Lately I’ve had the distinct feeling of being Not Good Enough. It visits me at random moments, like when I was standing next to Josie at this strange French concert she took me to last week, where I was surrounded by men in leather jackets and scarves and pointy shoes watching strange French women sing and dance. Right as I was watching all of the strange, strange people around me, a pang visited me, square in my gut and whispered, “You suck.” That was fun.
It’s been visiting me more often than not. I go around with the pang of “you suck” or “what do you think you’re doing?” and “you are definitely not good enough” as I drain the pasta for dinner or help with math homework or fold laundry and take a bath or read something ridiculous about Jamie Fraser in an Outlander book, and I don’t know why.
I keep floundering in my writing. I’m revising my book for submissions to publishing houses, and as I rewrite, I keep getting the pang. “This is not good enough. This is crap. Stop it. Look! This is no good! Give up now! What are you even doing, pretending to be a funny writer lady?” and then I revise it again, only to the same result. I keep yelling at my kids, and thinking, “This is no good. If I knew what I was doing, these kids would never be yelled at.” I keep messing up so many things, and the pang just grows and grows.
And then I think: why me? Why do I deserve a shot at book publishing and mothering and being a wife and all of the other things I’ve been given? I’m clearly not good enough. Look at the mess I’m making of things! I keep trying, and I keep messing up. And then I want to stop, and to cry, and to give up. But mostly, I want to get rid of the pang.
I want to get rid of the pang so badly, and so this is my pep talk to myself. I don’t really want to give the pep talk. I want someone else to give me the pep talk, to know the exact right thing to make everything better. The problem is, I think I’m the only one who knows the exact right thing, and so I’m the only one who could give the pep talk to myself.
Sometimes, I think, the exact right thing is knowing that I’m enough. And so, this is my pep talk.
I read an article the other day in the New York Times called ”The Psych Approach,” and it was about how childhood traumas can cause lifelong damage, and the more traumas, the more likely a person was to die of cancer, attempt suicide, have learning problems at school, etc. It was more than a little bit depressing, and I was talking to Gregg about the story. I asked him, “But I took the test they used in the study to determine childhood traumas, and I scored in the highest risk group. And yet. I’m fine.”
“I know,” he said.
“You don’t understand!” I said. I listed all of the things I’d been through on the test, and how people with a score as high as mine should be dead, or in prison, or at the very least not happily married, healthy, living in a warm house with plenty of food on the table, not someone who has the chance to make her wildest dreams come true. Gregg said, “Well, I’ve never met anyone with as much determination as you.” (He’s a good guy.)
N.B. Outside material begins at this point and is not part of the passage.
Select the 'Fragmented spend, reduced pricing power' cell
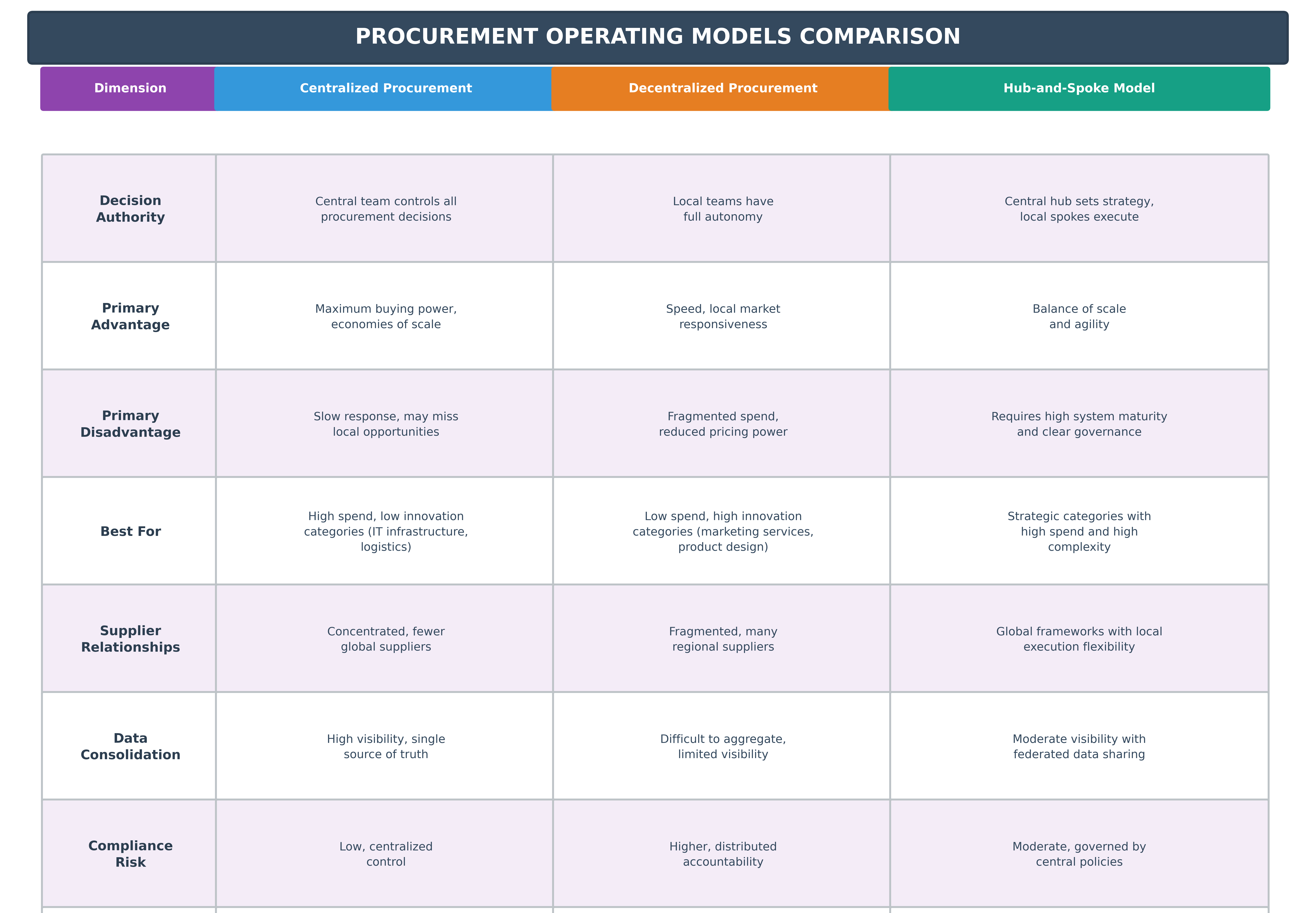This screenshot has height=913, width=1316. 723,424
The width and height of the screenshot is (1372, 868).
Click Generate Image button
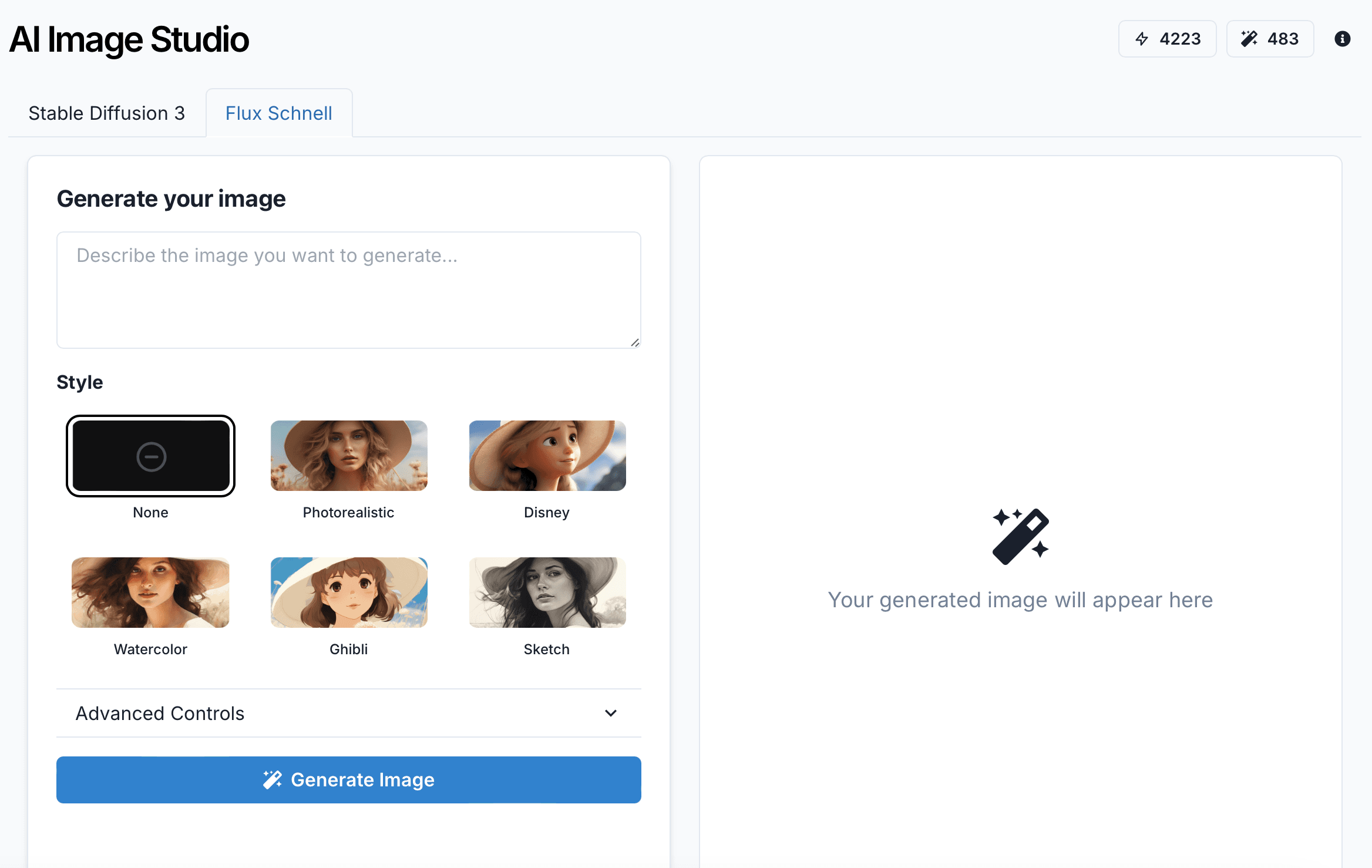(x=348, y=779)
I’m not including that in here to humble brag, I wanted to write it in so you would know I disagree. There is absolutely nothing special about me. I didn’t have a fun childhood. I’m not exceedingly smart or pretty or talented or athletic. I didn’t come born with any special gifts. I should be suffering, biting my nails down to the nubs and drinking the day away.
The only reason I’m not is because of one thing that usually keeps the pang away. This is it. This is the only, only chance I get. I don’t want to fritter my time away on anything I don’t love. I don’t want to make the pang go away with drugs or alcohol or violence or even mindless TV or overeating or procrastinating. I want to spend every, every second appreciating what I’ve been given by making the most of it. That’s the only difference. That’s it. No special gifts. Just this.
So maybe the pang won’t go away today, or maybe it will always lurk in the background, but it’s not worth not trying my best. Maybe I’ll fail. OK, I’ll probably fail. I’ll fail a lot. I might not be very good. My wildest dreams might not come true, but that’s not even the point. The point of being here is to try, whether the pang lurks in the background or haunts me every day, whether I fail and feel miserable some of the time or not. The point is to not let it stop me, because whether it stays or goes, I only have this. And what if I succeed, even a little? Or what if the failure leads me to something better than I could ever have imagined? It’s happened before. It might happen again.
And so, no, this isn’t the perfect pep talk. I’d like it be less rambly. I’d like it to use better vocabulary and grammar. I’m not the best writer, and the thoughts in my head aren’t translating quite how I want them. I wish I was better at this. I’m not good enough to do this, but I’m doing it anyway, because this is it.
So maybe I do deserve it, because I know what a gift it is to be here every single day, to be alive and warm and happy and unharmed and pursuing my wildest dreams. Not many people get all of it, so I’m going to try, and fail, and pick myself up, and try again.